» **EXERCISE REQUIREMENTS**
Pictures must be left out. Retype exactly the lines from the one containing "The height and" through the last line of the records below.

» **RECORDS SHOWN**

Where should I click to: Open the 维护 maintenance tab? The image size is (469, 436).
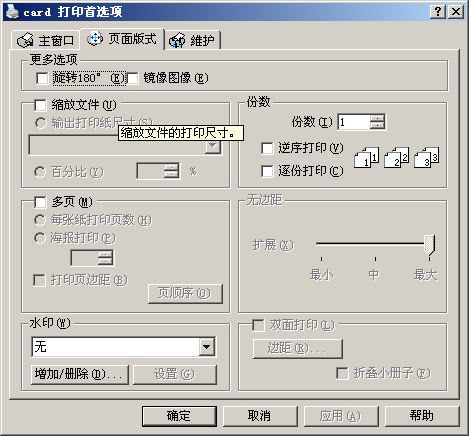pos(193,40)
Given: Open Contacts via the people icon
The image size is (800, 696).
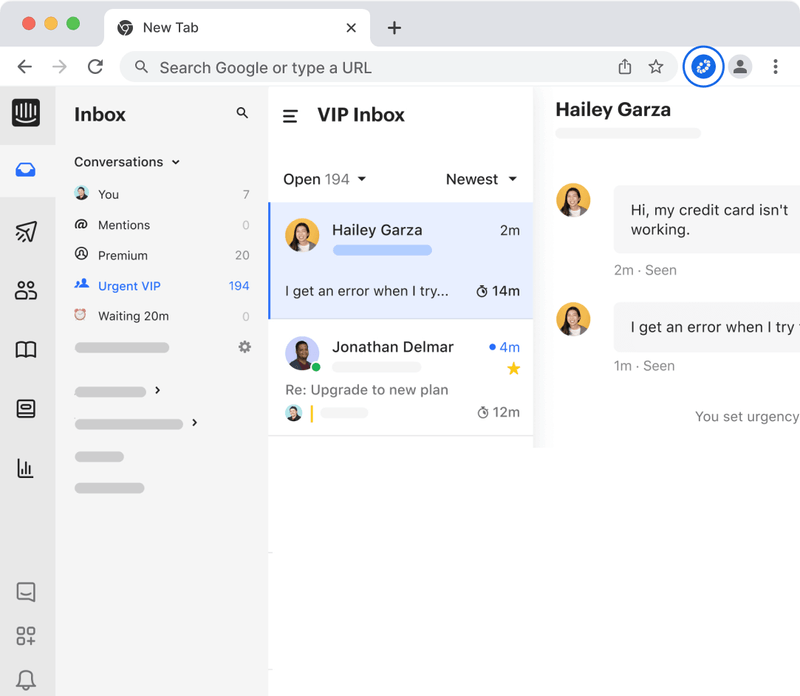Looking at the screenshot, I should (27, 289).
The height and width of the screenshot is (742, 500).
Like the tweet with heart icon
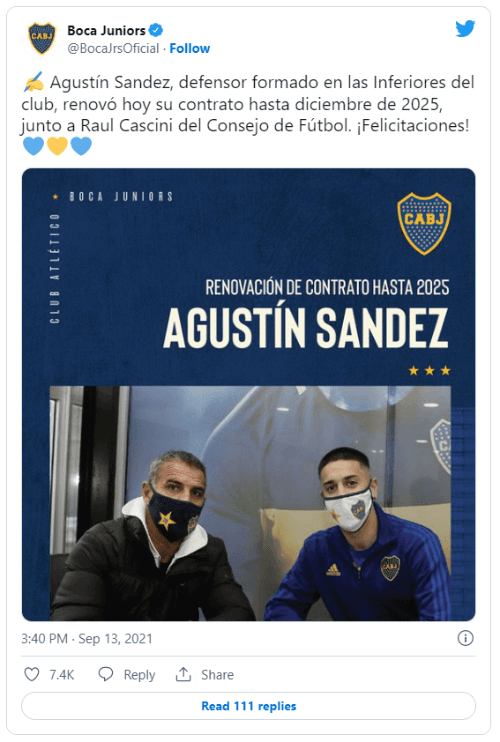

» **SOLUTION BELOW**
The height and width of the screenshot is (742, 500).
Like the tweet with heart icon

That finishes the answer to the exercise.